Abraham, que se ve obligado a sacrificar a su único y amado hijo, voltea su cara al cielo con una expresión que denota su total devastación interior por tener que realizar este sacrificio supremo. Sus palabras y sus lágrimas dejan ver la desesperación, la prerrogativa del simple mortal, que le provoca su papel de siervo de los designios de un Dios que se le antoja cruel y despiadado, del que es sólo un siervo. No hay ninguna resignación más que la que muestra la postura desganada de su cuerpo, como si estuviese a punto de desmayarse, y su mano derecha que sostiene el cuchillo (ahora perdido) que todavía no quiere efectuar el cruel holocausto. Su brazo y mano izquierda agarran el cabello de su hijo y lo empiezan a levantar para facilitar el corte del cuello. Todavía no ha aparecido el Ángel que detendrá este acto despiadado, por lo que no hay ninguna esperanza a la vista. Isaac se muestra desnudo, pero no es una desnudez heroica al modo renacentista, antes bien esa condición denota su fragilidad y su condición de criatura desvalida, que se enfatiza con sus manos atadas por la espalda, impotente para defenderse. En su rostro bañado de lágrimas se pueden apreciar varias expresiones simultáneas: terror, aflicción, desvalía y también rabia. Es un ser humano que no entiende la trascendencia de lo que está ocurriendo y se ve impotente para poder detener el sacrificio que acabará con su vida, el bien más preciado para toda criatura. Parafraseando a Nietzsche, el siempre inconforme, esta escena es una representación humana, demasiado humana.

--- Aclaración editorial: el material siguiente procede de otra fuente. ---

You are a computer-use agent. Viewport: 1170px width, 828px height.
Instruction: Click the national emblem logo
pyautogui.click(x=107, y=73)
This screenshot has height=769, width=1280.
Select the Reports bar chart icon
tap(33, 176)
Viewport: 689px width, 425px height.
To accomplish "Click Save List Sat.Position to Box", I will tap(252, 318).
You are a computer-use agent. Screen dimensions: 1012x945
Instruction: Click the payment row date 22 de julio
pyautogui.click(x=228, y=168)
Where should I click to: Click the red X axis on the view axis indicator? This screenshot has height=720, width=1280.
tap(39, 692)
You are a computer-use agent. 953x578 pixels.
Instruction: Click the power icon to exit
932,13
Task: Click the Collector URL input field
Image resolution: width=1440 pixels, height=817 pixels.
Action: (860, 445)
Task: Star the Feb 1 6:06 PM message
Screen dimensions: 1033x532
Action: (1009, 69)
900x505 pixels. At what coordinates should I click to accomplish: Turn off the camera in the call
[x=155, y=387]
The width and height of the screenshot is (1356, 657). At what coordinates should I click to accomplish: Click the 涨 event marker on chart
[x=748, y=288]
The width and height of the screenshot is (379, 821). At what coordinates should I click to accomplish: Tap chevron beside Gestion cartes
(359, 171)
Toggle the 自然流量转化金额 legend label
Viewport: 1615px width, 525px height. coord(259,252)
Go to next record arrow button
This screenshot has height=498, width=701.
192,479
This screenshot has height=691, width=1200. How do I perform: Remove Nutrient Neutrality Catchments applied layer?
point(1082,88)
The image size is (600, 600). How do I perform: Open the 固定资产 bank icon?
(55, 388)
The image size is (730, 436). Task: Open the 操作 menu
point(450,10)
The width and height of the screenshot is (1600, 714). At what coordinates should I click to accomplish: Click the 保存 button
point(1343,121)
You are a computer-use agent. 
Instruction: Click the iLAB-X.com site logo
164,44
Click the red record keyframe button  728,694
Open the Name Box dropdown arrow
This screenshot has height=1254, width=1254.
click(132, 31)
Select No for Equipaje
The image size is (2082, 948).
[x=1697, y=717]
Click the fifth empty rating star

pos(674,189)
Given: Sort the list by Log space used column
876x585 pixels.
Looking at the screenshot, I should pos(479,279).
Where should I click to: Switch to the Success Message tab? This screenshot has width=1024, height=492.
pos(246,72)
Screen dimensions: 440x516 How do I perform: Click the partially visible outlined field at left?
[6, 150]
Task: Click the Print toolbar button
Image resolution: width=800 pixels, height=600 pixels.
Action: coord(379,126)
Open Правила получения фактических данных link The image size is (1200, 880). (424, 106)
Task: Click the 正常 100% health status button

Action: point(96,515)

Isaac, el hijo, está está arrodillado y maniatado. Su padre le sujeta por el pelo. Es un estudio importante de la anatomía, que también expresa una tensión similar a la de su padre. Su rostro es fiel reflejo del sufrimiento: no se explica por qué hace su padre eso y está desesperado. Parece estar llorando, su cara es realmente expresiva con la boca abierta y el ceño fruncido. El hijo de Isaac aparece desnudo al contrario que su padre. Las túnicas generan más movimiento al conjunto y tiene unos pliegues detallados creando curvas y hondas de tamaño importante.